Se crolla l’associazionismo, crolla la solidarietà, crolla l’eguale libertà e, dunque, cresce un vasto disagio globale, cioè quella grande, grandissima prateria nella quale oggi potrebbero effettivamente innescarsi fenomeni di violenza rivoluzionaria 4.0. Perché alle volte, come disse Mao, anche una piccola scintilla può dare fuoco a una grande prateria.

Merita, dunque, una lode il risveglio di coscienza sociale da parte del leader del gigante “social” Facebook. È ben vero che Facebook gestisce un sacco di nostri dati, ma noi occidentali preferiamo, e di molto, dare i dati a Mark Zuckerberg piuttosto che a Vladimir Putin.

Ma c’è un “ma”. Lo scandalo di Cambridge Analytica ha rivelato «che forse non esiste una effettiva possibilità di scelta, se ogni dato affidato a Zuckerberg può comunque finire nelle mani di Putin», ha notato lo storico Harari, il quale nel dubbio tra socialità “social” e socialità off-line auspica che, per cominciare, Zuckerberg paghi anche lui le tasse nei vari paesi in cui rastrella i suoi profitti (e i nostri dati).

Sul fronte dei dati si svolge una parte della “seconda guerra fredda” (fredda fino a un certo punto) nella quale il mondo liberaldemocratico rischia di finire sotto assedio.

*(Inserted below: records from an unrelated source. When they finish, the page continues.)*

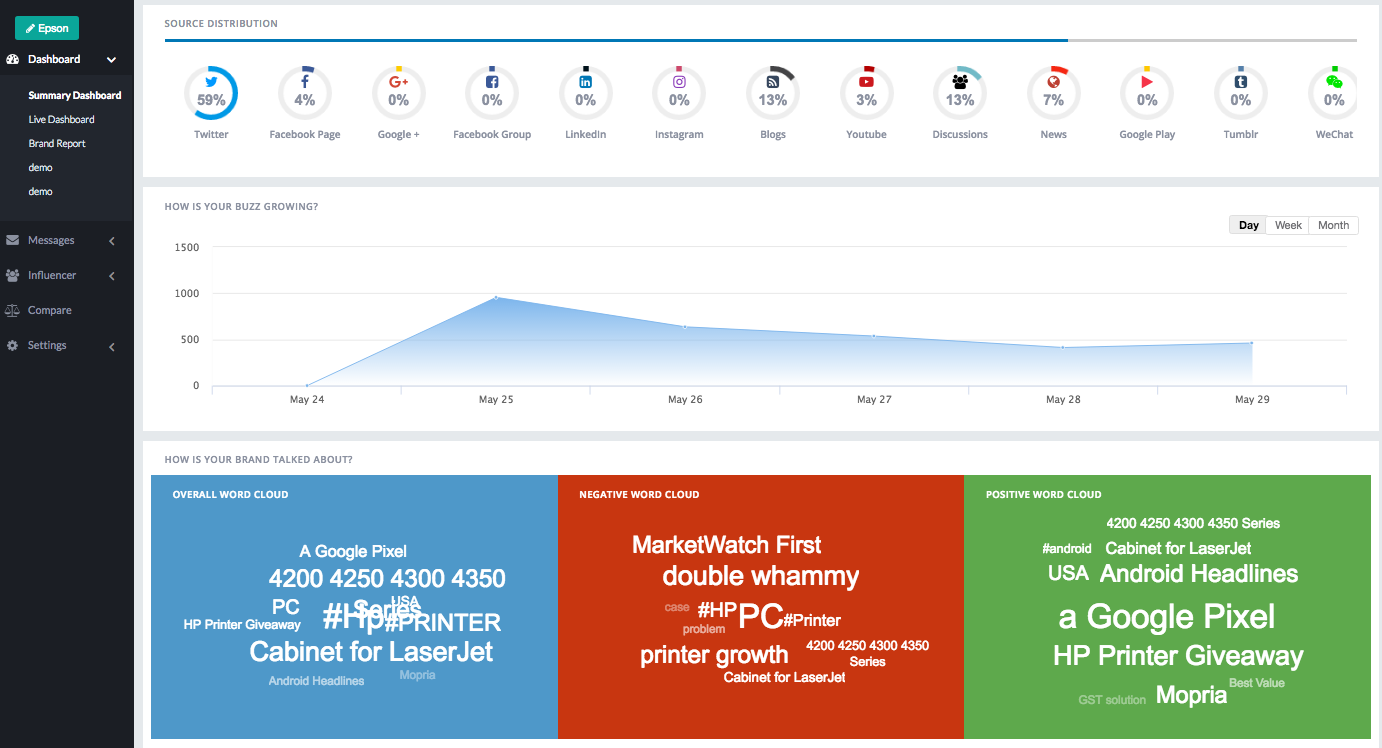Open the Compare section
This screenshot has height=748, width=1382.
coord(47,310)
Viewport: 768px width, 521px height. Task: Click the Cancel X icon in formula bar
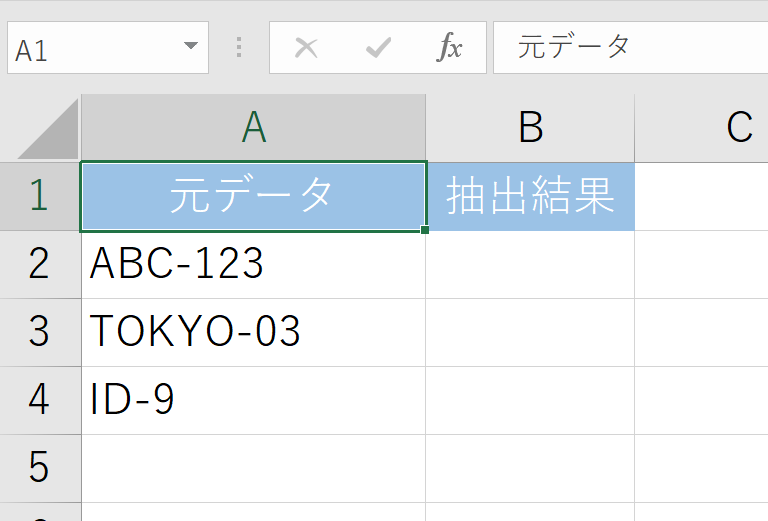[306, 48]
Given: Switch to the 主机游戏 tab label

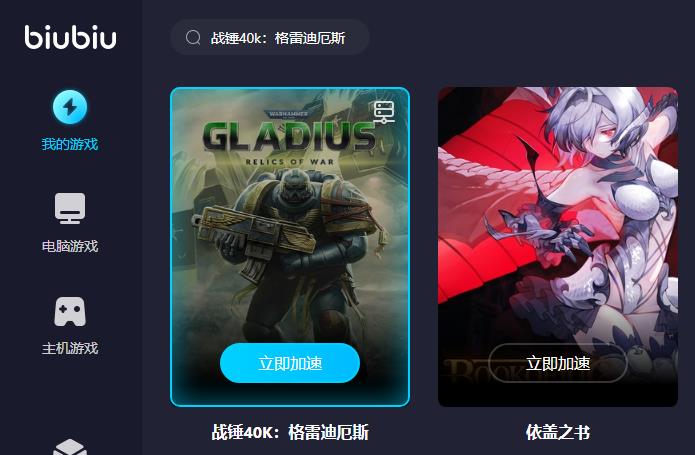Looking at the screenshot, I should tap(70, 348).
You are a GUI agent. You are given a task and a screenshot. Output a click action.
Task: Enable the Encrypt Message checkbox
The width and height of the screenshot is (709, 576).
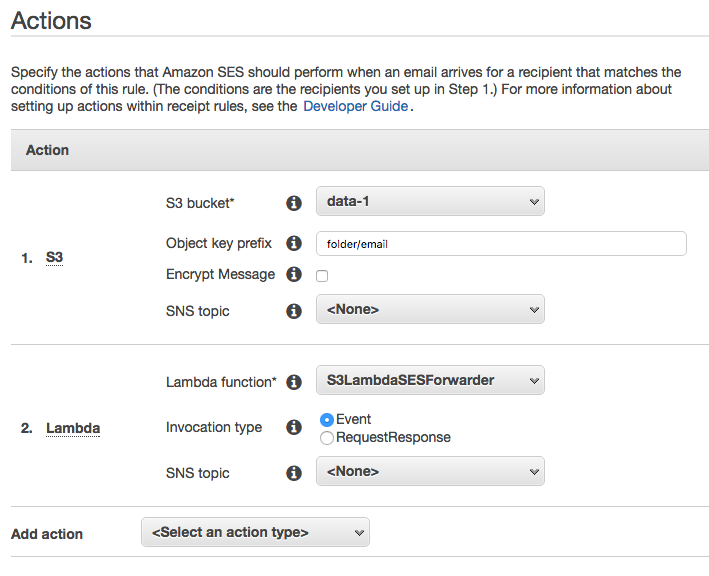point(322,276)
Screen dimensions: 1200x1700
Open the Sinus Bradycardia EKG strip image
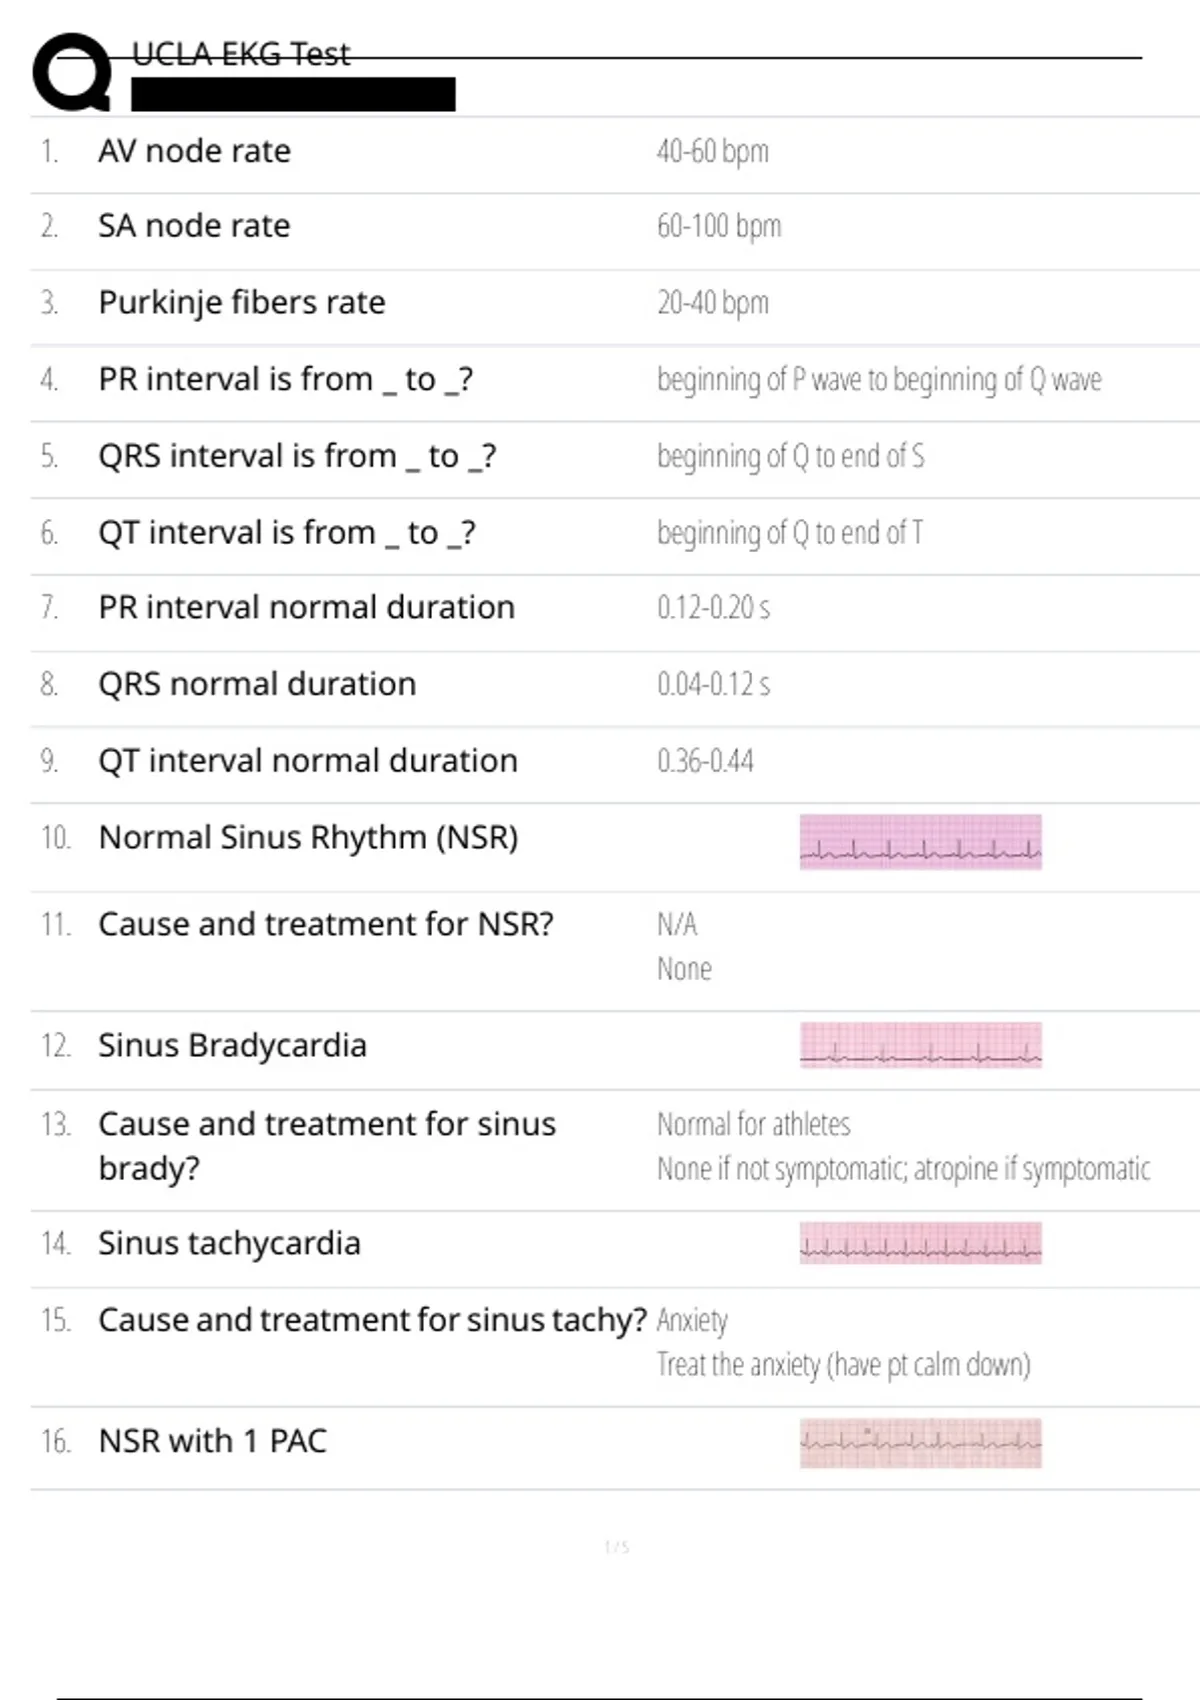pyautogui.click(x=920, y=1045)
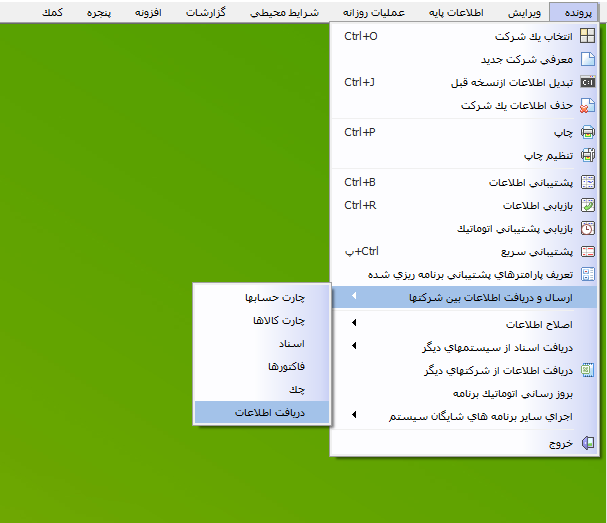
Task: Choose بروز رساني اتوماتيك برنامه menu entry
Action: 468,392
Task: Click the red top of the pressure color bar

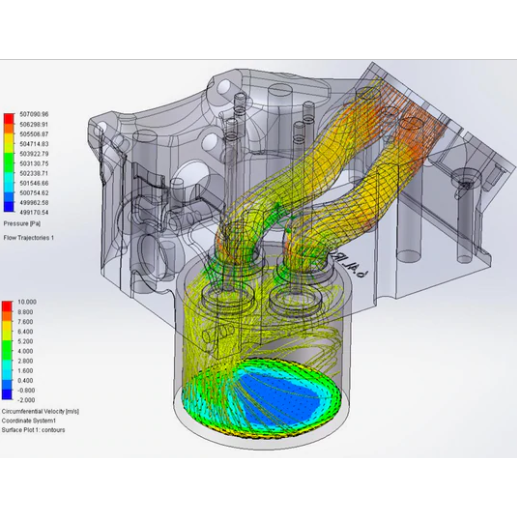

Giunti sin qui, diciamo subito che la natura reazionaria del putinismo in Russia e del nazional-sovranismo in generale non devono far velo all’opacità? Di tutte, o quasi, le grandi formule altisonanti dietro cui si cela l’esaustione tatticistica dell’Occidente.

La ragione dell’attuale miseria politica risiede in un’evidente incapacità di governare la globalizzazione. Ma la globalizzazione è irreversibile e quindi nessuna restaurazione di sovranità nazionali potrebbe servire alla bisogna.

Che fare, dunque?

Non direi che ci si debba o possa rintanare nel mero compito teorico pre-marxiano di variamente interpretare il mondo. Ma nemmeno ci si potrà limitare a “trasformarlo”.

Il punto è importante.

Quel che potrebbe dire Karl Marx dell’età atomica, del surriscaldamento climatico o dell’accelerazione “disruptiva” di scienza e tecnica, non è dato sapere. Ma di fronte a questo “stato di cose presenti” il nostro interesse come umanità sarebbe, ben oltre al compito di trasformare il mondo, riuscire a governarlo.

Enorme difficoltà!

Nessuna violenza rivoluzionaria potrà qui soccorrerci.

Non illudiamoci!

L’impresa di riuscire a governare la globalizzazione apparirebbe (almeno a chi scrive queste righe) una missione impossibile se si collocasse fuori o contro una teoria e una pratica della Persuasione. Solo con la Persuasione si può governare il mondo. Perché – su questo punto Filippo Turati aveva ragione – la violenza ci fa arretrare. Il che per noi oggi significa che “violenza” equivale a dissipazione. Dissipazione del tempo che resta (e non ne resta moltissimo).